====== Data section

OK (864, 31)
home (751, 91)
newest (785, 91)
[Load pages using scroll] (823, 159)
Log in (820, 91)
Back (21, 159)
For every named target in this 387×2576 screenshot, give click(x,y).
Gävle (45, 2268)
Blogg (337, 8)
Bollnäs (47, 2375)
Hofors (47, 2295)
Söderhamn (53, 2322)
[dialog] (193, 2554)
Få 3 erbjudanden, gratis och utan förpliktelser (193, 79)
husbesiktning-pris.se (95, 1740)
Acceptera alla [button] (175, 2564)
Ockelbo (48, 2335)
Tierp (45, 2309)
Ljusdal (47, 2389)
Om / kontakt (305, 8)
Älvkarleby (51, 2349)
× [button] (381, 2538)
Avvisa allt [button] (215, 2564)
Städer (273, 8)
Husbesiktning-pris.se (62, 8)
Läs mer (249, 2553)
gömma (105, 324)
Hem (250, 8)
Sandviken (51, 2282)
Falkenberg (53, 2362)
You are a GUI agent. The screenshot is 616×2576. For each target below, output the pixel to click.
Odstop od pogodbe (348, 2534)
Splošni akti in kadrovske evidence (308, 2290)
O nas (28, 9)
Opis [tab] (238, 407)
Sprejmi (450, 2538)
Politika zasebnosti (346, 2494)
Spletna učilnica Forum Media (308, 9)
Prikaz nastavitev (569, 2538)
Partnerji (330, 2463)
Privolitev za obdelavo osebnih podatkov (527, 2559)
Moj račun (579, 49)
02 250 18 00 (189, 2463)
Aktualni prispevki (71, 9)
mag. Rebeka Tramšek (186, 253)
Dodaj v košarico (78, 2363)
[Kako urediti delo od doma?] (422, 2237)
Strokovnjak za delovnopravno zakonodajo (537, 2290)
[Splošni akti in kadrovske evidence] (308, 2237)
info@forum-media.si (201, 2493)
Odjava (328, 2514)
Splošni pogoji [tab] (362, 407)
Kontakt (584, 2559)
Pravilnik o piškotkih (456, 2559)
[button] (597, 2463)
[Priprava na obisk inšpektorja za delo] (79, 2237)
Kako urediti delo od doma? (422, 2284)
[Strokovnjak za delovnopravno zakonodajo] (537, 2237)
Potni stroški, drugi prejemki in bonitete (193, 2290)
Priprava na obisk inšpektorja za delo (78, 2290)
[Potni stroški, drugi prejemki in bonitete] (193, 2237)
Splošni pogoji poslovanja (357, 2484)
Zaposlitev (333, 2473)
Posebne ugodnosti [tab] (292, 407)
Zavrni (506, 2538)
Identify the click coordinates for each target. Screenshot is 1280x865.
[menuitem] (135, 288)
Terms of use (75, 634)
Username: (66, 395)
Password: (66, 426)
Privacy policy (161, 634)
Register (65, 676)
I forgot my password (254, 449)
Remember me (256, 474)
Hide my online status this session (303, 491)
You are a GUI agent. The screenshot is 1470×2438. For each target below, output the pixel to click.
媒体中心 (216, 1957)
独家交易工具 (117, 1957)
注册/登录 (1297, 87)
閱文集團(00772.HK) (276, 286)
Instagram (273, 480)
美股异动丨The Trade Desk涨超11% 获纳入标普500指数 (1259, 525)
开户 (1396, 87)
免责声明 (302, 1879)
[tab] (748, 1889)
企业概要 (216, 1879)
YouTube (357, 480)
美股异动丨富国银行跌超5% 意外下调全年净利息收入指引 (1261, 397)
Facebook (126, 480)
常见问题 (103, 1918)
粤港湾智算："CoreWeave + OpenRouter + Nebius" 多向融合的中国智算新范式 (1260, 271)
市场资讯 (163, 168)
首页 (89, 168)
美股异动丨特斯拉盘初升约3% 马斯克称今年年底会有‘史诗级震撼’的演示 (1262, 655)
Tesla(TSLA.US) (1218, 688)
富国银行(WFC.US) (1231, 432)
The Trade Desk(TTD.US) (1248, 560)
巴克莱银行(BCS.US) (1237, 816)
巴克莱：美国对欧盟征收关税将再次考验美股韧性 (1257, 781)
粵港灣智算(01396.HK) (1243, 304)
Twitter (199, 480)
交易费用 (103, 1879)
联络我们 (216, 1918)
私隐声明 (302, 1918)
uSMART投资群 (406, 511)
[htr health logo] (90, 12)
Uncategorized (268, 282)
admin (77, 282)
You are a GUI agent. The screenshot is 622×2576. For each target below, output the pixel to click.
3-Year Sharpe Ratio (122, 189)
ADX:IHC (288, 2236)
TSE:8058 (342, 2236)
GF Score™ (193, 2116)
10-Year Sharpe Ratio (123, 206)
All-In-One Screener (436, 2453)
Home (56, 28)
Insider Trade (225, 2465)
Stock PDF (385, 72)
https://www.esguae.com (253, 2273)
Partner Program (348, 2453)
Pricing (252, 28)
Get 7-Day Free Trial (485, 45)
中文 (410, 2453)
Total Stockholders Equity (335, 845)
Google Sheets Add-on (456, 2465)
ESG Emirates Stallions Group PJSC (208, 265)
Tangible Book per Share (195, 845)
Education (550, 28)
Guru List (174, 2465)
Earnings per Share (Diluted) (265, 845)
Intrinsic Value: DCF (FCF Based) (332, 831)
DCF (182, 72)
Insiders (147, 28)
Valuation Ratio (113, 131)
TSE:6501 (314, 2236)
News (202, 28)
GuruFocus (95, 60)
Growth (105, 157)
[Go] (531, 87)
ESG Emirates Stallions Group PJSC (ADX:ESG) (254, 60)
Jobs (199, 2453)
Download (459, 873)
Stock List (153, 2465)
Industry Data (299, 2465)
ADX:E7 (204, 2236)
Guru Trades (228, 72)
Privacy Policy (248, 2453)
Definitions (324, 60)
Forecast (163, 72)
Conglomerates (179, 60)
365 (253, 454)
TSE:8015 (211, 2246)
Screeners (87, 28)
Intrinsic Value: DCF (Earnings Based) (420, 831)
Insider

============

→ Try it: Scan the data above line by line. Please say how many lines hold the word "target", and give only that number.

→ Solution to this task: 5